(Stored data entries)
--

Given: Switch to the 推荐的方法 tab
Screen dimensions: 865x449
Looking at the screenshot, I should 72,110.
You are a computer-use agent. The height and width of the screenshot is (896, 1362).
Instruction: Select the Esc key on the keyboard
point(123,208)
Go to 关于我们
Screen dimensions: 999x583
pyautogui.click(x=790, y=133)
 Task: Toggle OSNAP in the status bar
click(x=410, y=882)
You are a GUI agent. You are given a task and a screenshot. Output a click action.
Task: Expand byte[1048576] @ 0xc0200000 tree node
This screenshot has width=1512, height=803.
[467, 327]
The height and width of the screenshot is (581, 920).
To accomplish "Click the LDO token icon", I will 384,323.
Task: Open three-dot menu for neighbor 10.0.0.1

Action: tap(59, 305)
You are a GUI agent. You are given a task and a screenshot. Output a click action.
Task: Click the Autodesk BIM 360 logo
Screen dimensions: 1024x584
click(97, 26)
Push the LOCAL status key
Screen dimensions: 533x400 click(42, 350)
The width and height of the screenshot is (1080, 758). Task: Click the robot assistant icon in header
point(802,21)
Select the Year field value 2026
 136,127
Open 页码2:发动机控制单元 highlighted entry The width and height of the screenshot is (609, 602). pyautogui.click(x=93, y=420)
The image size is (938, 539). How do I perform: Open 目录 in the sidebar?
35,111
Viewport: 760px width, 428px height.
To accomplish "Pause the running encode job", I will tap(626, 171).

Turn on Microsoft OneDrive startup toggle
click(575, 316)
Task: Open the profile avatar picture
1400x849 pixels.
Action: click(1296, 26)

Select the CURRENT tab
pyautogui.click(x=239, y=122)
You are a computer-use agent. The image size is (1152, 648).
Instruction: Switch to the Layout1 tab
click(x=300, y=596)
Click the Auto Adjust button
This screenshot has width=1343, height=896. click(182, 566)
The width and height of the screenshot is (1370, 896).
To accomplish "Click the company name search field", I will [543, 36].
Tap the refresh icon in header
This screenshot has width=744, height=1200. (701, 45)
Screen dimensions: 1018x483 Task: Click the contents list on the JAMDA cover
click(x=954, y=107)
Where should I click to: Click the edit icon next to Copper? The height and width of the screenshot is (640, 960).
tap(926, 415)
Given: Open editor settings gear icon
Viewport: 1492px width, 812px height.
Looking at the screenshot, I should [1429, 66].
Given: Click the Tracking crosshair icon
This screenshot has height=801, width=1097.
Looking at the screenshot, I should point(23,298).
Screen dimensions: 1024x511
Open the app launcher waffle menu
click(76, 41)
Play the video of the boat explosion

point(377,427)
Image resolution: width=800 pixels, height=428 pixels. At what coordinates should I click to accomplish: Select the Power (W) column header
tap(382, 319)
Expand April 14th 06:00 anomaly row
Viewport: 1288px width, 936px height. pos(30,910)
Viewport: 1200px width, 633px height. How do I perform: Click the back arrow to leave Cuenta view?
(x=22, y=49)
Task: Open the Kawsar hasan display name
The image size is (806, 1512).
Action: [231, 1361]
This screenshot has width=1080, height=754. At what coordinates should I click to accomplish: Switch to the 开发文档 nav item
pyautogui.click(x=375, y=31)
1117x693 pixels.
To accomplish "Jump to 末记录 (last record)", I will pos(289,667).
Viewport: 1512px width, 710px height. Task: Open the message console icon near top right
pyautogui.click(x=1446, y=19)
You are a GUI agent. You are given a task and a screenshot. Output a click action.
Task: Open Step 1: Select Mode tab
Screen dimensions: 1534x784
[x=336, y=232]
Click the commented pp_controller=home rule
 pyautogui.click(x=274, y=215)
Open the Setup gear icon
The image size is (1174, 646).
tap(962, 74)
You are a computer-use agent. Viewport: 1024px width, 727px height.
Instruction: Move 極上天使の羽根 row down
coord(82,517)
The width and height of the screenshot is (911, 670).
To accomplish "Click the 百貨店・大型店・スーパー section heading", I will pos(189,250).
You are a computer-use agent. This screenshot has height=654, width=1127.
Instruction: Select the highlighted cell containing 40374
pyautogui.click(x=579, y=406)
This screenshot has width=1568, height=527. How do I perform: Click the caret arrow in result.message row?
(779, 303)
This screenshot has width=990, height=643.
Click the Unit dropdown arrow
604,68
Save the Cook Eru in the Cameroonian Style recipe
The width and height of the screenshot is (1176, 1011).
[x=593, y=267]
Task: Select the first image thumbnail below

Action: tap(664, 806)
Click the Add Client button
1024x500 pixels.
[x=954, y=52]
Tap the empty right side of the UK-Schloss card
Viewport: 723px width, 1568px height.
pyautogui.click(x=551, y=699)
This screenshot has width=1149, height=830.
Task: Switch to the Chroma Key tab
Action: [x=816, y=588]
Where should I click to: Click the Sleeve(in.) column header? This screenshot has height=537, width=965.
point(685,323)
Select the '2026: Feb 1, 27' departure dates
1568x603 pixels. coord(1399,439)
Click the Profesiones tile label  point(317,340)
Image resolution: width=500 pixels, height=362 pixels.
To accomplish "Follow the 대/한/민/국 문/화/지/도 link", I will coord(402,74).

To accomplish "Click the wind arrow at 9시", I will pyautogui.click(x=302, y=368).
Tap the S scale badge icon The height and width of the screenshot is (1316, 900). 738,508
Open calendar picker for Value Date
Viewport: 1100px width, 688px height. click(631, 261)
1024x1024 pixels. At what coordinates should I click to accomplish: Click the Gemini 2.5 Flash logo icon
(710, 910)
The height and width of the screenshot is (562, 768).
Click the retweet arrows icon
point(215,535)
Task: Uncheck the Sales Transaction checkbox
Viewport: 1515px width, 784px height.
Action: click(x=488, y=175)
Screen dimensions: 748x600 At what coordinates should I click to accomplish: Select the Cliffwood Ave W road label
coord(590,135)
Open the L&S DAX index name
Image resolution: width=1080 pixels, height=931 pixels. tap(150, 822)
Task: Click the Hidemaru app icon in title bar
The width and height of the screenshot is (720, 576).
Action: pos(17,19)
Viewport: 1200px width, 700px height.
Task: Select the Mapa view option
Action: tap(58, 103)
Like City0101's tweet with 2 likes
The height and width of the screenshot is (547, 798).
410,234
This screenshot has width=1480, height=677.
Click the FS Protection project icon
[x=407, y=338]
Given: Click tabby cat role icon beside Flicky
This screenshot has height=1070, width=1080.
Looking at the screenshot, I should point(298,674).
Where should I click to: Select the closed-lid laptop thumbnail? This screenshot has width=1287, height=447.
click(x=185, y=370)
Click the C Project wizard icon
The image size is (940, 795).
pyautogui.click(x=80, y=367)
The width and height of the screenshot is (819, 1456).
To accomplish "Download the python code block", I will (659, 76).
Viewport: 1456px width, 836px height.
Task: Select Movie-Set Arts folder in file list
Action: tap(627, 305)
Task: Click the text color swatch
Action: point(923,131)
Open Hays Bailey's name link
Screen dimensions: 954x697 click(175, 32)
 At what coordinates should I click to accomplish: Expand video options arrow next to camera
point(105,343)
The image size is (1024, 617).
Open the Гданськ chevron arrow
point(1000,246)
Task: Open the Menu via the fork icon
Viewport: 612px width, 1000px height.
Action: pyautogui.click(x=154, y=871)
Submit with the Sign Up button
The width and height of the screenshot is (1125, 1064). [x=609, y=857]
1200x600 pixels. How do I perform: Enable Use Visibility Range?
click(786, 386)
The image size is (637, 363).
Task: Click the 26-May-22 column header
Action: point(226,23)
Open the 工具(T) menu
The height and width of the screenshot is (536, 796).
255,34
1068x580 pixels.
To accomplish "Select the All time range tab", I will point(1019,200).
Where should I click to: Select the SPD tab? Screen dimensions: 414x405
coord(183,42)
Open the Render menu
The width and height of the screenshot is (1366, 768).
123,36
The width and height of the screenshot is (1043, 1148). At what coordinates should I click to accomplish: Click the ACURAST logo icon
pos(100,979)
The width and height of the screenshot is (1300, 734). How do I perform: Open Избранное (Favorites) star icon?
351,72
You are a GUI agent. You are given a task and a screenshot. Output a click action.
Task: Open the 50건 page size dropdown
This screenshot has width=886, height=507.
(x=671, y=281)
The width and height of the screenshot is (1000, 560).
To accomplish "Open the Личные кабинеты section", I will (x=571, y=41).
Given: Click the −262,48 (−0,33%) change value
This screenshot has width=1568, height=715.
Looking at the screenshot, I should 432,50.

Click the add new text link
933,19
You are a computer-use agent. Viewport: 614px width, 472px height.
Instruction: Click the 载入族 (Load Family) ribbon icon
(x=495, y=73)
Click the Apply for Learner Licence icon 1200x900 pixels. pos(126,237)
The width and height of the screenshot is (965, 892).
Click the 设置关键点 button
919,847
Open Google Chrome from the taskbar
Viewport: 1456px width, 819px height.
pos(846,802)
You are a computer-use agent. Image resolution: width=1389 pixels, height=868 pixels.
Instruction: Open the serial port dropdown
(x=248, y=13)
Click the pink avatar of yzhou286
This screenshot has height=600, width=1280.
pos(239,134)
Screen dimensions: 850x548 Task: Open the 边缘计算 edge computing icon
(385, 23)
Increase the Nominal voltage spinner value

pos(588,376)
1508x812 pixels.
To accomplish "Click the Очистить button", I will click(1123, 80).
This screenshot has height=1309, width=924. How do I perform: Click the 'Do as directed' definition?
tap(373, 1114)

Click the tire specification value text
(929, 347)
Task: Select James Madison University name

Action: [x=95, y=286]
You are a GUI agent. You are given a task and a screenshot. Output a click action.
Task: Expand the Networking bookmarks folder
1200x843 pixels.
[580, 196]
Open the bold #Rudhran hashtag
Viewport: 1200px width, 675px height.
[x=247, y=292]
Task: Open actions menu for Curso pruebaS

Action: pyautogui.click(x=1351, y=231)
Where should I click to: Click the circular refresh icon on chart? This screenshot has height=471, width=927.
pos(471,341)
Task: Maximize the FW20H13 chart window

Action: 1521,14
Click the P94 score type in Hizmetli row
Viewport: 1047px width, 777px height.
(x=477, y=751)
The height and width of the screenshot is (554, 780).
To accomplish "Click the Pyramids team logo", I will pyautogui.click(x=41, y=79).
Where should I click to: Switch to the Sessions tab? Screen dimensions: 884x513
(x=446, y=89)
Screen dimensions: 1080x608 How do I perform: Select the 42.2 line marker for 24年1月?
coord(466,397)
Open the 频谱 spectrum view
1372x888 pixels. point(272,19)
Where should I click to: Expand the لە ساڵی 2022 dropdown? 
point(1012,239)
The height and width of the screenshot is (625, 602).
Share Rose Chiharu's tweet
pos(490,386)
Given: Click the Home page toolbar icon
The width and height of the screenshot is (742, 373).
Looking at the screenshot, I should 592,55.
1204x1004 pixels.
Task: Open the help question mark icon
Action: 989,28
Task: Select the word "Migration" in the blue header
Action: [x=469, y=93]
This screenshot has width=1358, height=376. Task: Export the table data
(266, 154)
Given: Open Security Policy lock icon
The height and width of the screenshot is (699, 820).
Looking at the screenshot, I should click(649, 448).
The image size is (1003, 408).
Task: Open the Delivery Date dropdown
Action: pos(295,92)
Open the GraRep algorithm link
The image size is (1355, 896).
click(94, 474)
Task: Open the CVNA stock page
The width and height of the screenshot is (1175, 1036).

--

Action item: All lines above from the one containing "Where should I click to: Select the closed-lid" to the one containing "1068x580 pixels." must be repeated exactly, both lines included, and no others.

Result of this task:
Where should I click to: Select the closed-lid laptop thumbnail? This screenshot has width=1287, height=447.
click(x=185, y=370)
Click the C Project wizard icon
The image size is (940, 795).
pyautogui.click(x=80, y=367)
The width and height of the screenshot is (819, 1456).
To accomplish "Download the python code block", I will (659, 76).
Viewport: 1456px width, 836px height.
Task: Select Movie-Set Arts folder in file list
Action: tap(627, 305)
Task: Click the text color swatch
Action: point(923,131)
Open Hays Bailey's name link
Screen dimensions: 954x697 click(175, 32)
 At what coordinates should I click to accomplish: Expand video options arrow next to camera
point(105,343)
The image size is (1024, 617).
Open the Гданськ chevron arrow
point(1000,246)
Task: Open the Menu via the fork icon
Viewport: 612px width, 1000px height.
Action: pyautogui.click(x=154, y=871)
Submit with the Sign Up button
The width and height of the screenshot is (1125, 1064). [x=609, y=857]
1200x600 pixels. How do I perform: Enable Use Visibility Range?
click(786, 386)
The image size is (637, 363).
Task: Click the 26-May-22 column header
Action: point(226,23)
Open the 工具(T) menu
The height and width of the screenshot is (536, 796).
255,34
1068x580 pixels.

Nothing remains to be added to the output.